You can call it a blooper if you want to -- a blooper, a blunder, a foul-up, a lapse. Or you can call it a stroke of genius.

I'm leaning toward genius myself. The alternatives are too messy to contemplate. Albert Gore, Egomaniac. Or Albert Gore, Fool.

I'm talking, of course, about the Veep and the Net. You didn't realize it was his, did you? You're not alone.

Here's the thing about doing interviews on TV: When the camera is on and the videotape is rolling, whatever you say is out there forever. And what Al Gore said the other day in a TV interview, and what the folks at the controls have been happy to play and replay, gave the distinct impression that Al Gore was claiming credit for creating the Internet. That's because the words he used were: "I took the initiative in creating the Internet."

So you can see how people might get that impression.

You can also see how people might be a little bit confused by that, since as far as they can tell, the Internet was created back in the 60s, long before Al Gore turned the Two Spot into the Head Wonk Spot, long before he served in the Senate or the House, long before he was in a position to do anything at all to make the Internet happen.

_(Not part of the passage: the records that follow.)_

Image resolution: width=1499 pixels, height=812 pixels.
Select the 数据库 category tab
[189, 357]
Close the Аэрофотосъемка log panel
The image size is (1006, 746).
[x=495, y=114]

Needless to say, Gore's words did not go unnoticed by the noticing class, professional and otherwise, and Republican politicians were heavily represented among the noticers. "If the vice president created the Internet," fumed House Majority Leader Dick Armey, "then I created the interstate highway system." (Hint: He didn't.) And from Senate Majority Leader Trent Lott, a thoroughly official-looking news release taking credit for inventing: the paper clip. (Hint: Ditto.)

And so on. The Grand Old Party has been having a grand old time sticking it to Gore. It's such a relief after all those other times they were forced to ride to the rescue of their very own vice president -- one J. Danforth Quayle -- for assorted verbal tangles. Now, at last, the shoe is on the other foot -- and the foot is in someone else's mouth.

What joy! What rapture! Or maybe not.

Maybe they should be looking at it from Gore's point of view. This Internet flap could be just what the spin doctor ordered.

Here's a guy, see, who's been a loyal vice president for six years, who is far and away the frontrunner for his party's nomination -- which should be good news, except that he looks at some of the other poll numbers and he has to cringe. It's not just that he's losing to George W. Bush and to Elizabeth Dole in the early matchups. It's the way he's losing.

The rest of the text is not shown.